We also examined the cytokine productions in TCR Vα7.2+CD161+ PBMCs. In accordance with scRNA-seq results, CX3CR1+ populations had the highest level of Perforin and Granzyme B expression, while contained fewer cells with positive expression of IFN-γ (Figs. 3E and S3D). There was no difference in IFN-γ production between KLRG1hiCCR7−CX3CR1− and CCR7+CX3CR1− cells. However, CCR7+ CX3CR1− populations included the highest percentage of IL-17A+ cells, although all clusters of MAIT cells produced limited IL-17A (Figs. 3E and S3D). Together, we preliminarily proved the existence of clusters with distinctive phenotypes and functions in TCR Vα7.2+CD161+ PBMCs.

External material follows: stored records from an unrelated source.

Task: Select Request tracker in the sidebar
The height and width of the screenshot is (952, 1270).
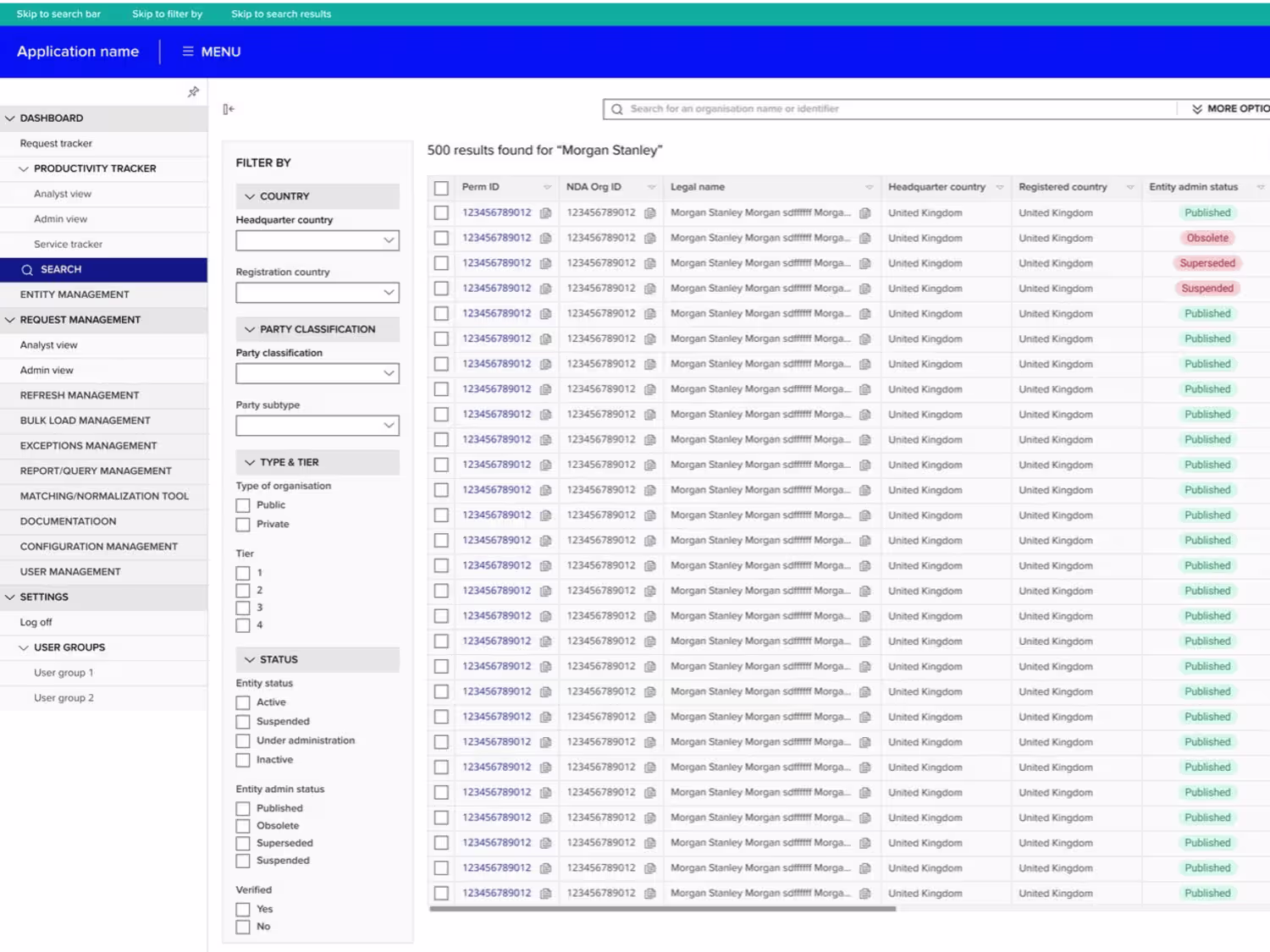Action: 56,144
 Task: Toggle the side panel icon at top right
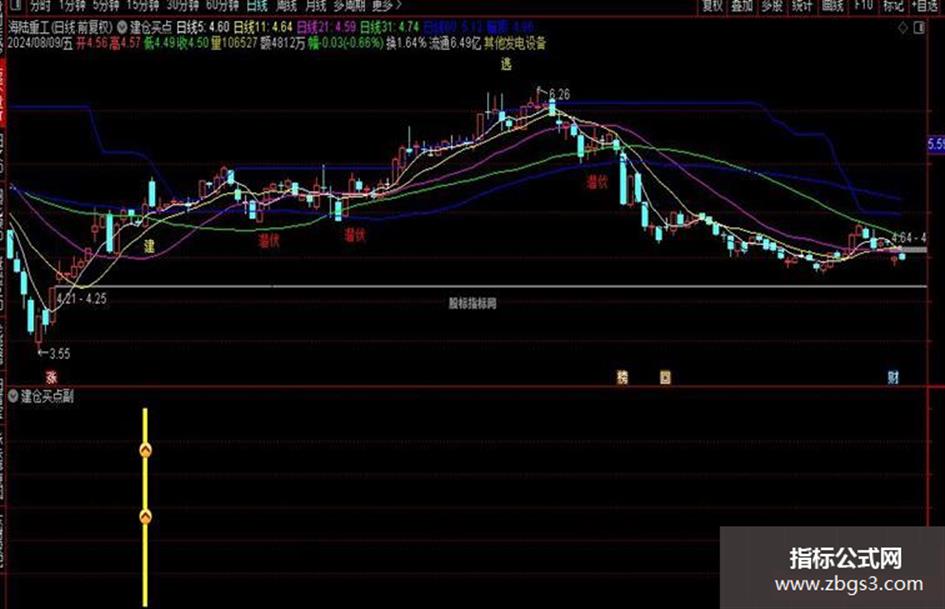(919, 28)
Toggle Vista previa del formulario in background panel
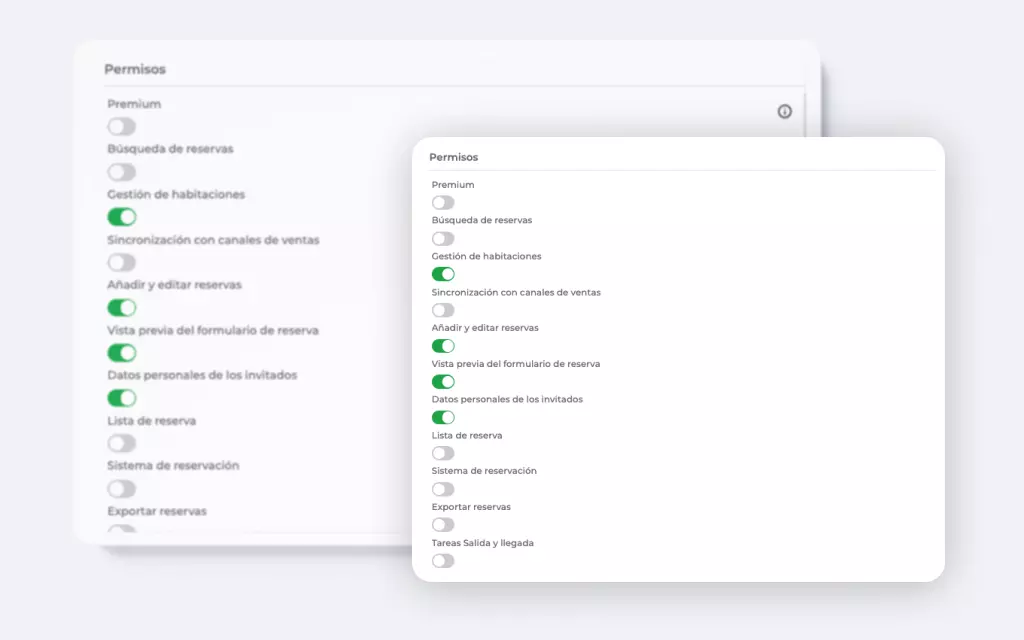The height and width of the screenshot is (640, 1024). coord(122,353)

3.4 Pseudotime analysis revealed a development trajectory of TCR Vα7.2+CD161+ cells in human peripheral blood
Given the signature genes and enriched pathways (T cell activation/differentiation) of TCR Vα7.2+CD161+ cluster, we speculated there may be a development trajectory in circulating TCR Vα7.2+CD161+ cells. Hence, we performed a pseudotime analysis. Along the generated trajectory, TCR Vα7.2+CD161+ cells were ordered from CCR7+ resting clusters to LGALS3+ transitional clusters, followed by KLRG1+ majorities and ending with CX3CR1+ terminally differentiated cytotoxic clusters (Fig. 4A and B). This order matched the increased expression of effector molecules and the decreased resting cell features (Fig. 4B).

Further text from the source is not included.